> [EXERCÍCIO 1]: Transforme em lista numerada as linhas que aparecem depois do trecho selecionado, da linha com "Privacy Policy (291, 2539)" até a última delas, sem as linhas em branco.

> [TRECHO SELECIONADO]:
Comunidades tradicionais são importantes para produção de alimentos e preservação da natureza
Boa parte do que chega à mesa do brasileiro vem desses produtores
No Dia da Amazônia, data criada para celebrar a existência do maior patrimônio natural do planeta, com quase 7 milhões de quilômetros quadrados de extensão, dos quais cerca de 80% são florestas. A data, comemorada neste domingo, 5, demarca também a presença dos povos e comunidades tradicionais da região amazônica, que são formados por comunidades extrativistas, indígenas e quilombolas. Do ponto de vista econômico e cultural, essas comunidades representam modos específicos de compreender e conviver com os recursos naturais.

> [LINHAS A PROCESSAR]:
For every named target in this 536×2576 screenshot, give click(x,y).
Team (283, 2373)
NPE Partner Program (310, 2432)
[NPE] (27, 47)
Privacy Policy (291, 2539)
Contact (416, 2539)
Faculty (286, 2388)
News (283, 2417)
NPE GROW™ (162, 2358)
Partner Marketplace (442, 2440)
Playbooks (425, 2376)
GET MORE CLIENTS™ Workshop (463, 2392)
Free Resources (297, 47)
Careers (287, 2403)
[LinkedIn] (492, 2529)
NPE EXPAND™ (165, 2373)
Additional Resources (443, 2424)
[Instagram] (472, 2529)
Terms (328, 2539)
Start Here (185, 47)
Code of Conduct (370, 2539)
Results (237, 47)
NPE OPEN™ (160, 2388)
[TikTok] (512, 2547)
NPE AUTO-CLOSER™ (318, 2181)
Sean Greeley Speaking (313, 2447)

> [EXERCÍCIO 2]: De acordo com o trecho selecionado, que comunidades formam os povos e comunidades tradicionais da região amazônica?

> [RESPOSTA 1]:
1. Privacy Policy (291, 2539)
2. Contact (416, 2539)
3. Faculty (286, 2388)
4. News (283, 2417)
5. NPE GROW™ (162, 2358)
6. Partner Marketplace (442, 2440)
7. Playbooks (425, 2376)
8. GET MORE CLIENTS™ Workshop (463, 2392)
9. Free Resources (297, 47)
10. Careers (287, 2403)
11. [LinkedIn] (492, 2529)
12. NPE EXPAND™ (165, 2373)
13. Additional Resources (443, 2424)
14. [Instagram] (472, 2529)
15. Terms (328, 2539)
16. Start Here (185, 47)
17. Code of Conduct (370, 2539)
18. Results (237, 47)
19. NPE OPEN™ (160, 2388)
20. [TikTok] (512, 2547)
21. NPE AUTO-CLOSER™ (318, 2181)
22. Sean Greeley Speaking (313, 2447)

> [RESPOSTA 2]: Comunidades extrativistas, indígenas e quilombolas.